Edgewater Networks is taking its expertise in working with the small and medium business (SMB) market to the SD-WAN arena. The company, which is best known for making session border controllers (SBC) for small businesses, has created an SD-WAN product that is part of the firm’s network edge orchestration platform.
Edgewater first announced the SD-WAN product earlier this year and it’s now enticing its enterprise clients to upgrade by exchanging their older EdgeMarc intelligent edge devices for SD-WAN capable devices.
John Marcario, SVP at Edgewater Networks, said that the company has hundreds of customers that are using the EdgeMarc device for service assurance and security for unified communications. Most customers keep their EdgeMarc devices in place for a long time — from seven to 10 years — so they are ready for an upgrade.
Customers eligible for the upgrade program must have a device from the EdgeMarc 2900, 4806, 4808, or 7000 series.
“A year ago we looked at our feature set and recognized that we had the opportunity to launch an SD-WAN product that is positioned differently than the “V” companies,” Marcario said, referring to the three big SD-WAN companies that begin with the letter V — Viptela, Versa Networks, and VeloCloud.
Specifically, Marcario said that Edgewater’s SD-WAN is geared toward smaller companies that are not looking for an MPLS replacement. Instead, these companies may have just a handful of sites but want to use SD-WAN for application priority and network resilience.
Edgewater’s SD-WAN can be used for application-based traffic steering. Marcario said the setup is handled through the cloud in the same manner that the EdgeMarc intelligent edge devices are deployed.
“Our observation is that small companies will not have a networking person. And while all the existing SD-WAN products are good products, they require technical sophistication to setup and operate,” Marcario said.

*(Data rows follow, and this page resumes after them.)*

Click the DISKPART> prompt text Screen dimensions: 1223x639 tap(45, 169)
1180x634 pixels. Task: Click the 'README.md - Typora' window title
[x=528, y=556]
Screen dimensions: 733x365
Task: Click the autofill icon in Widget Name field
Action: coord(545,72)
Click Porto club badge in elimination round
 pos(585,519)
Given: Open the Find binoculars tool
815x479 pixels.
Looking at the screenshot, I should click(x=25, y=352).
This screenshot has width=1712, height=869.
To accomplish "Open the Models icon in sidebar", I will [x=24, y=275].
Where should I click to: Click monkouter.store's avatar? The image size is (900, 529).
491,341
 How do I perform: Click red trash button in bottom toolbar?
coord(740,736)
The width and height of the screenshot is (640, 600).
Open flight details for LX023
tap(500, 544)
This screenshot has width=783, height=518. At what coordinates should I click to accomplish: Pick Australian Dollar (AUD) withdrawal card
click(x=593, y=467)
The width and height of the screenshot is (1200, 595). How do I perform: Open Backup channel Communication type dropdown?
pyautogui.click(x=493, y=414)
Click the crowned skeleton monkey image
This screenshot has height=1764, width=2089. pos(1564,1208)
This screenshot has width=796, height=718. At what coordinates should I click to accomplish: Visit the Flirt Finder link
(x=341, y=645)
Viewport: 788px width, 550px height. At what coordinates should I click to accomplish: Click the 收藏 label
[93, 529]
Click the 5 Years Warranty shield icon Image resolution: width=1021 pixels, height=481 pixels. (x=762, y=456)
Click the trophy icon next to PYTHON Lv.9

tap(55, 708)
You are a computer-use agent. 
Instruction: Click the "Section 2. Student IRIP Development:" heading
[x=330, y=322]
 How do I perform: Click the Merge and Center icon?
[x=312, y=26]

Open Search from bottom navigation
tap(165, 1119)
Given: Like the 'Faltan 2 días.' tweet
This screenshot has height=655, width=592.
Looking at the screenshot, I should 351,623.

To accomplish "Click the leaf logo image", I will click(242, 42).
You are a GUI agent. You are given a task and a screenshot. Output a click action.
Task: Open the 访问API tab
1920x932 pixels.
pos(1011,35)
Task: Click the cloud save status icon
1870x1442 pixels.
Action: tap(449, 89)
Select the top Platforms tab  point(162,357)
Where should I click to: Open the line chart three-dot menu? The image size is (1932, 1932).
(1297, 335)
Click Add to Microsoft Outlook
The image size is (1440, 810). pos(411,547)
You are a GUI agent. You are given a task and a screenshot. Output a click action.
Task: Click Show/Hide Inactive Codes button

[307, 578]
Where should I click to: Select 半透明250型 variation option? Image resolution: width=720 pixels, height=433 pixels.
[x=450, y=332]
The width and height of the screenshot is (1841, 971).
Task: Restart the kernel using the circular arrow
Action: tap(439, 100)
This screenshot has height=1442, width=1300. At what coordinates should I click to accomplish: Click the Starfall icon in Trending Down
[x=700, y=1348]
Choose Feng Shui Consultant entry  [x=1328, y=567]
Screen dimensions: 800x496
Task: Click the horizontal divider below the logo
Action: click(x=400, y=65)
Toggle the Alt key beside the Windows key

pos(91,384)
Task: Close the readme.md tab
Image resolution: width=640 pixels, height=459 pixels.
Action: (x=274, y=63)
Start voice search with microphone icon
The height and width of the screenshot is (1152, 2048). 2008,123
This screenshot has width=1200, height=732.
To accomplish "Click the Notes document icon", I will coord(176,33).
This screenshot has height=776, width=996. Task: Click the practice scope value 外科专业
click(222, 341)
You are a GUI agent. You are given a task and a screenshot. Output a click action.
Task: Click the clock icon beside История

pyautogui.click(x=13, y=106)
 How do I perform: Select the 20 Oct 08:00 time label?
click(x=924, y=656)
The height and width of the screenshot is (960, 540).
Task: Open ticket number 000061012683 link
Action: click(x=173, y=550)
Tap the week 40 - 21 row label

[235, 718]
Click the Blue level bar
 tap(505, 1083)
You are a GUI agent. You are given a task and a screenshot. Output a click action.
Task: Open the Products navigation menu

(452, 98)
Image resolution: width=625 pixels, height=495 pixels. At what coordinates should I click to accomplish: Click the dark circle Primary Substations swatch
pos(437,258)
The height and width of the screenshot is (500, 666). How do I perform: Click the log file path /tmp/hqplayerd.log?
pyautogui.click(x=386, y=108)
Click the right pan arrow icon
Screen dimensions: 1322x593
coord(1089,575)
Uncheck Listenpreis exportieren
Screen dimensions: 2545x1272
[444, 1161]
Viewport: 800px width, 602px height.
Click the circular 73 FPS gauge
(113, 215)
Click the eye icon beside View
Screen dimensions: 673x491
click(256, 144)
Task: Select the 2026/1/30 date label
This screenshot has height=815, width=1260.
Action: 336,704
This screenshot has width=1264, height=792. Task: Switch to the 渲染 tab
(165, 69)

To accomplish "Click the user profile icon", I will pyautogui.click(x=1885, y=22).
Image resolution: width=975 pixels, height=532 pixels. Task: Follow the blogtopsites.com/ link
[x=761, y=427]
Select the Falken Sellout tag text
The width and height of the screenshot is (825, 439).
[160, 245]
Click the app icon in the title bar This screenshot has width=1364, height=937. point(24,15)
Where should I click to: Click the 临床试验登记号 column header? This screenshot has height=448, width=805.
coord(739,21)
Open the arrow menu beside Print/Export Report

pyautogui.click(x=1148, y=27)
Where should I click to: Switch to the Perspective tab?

But not all Edgewater clients will be a fit for SD-WAN. Macario said that their larger customers are already working with some of the bigger SD-WAN providers. With those clients they may use Edgewater SD-WAN for service assurance for their voice services and use the other SD-WAN as an MPLS replacement. “We’ve carved out a niche,” he said. “I don’t see us competing with the others because we are addressing a different need.”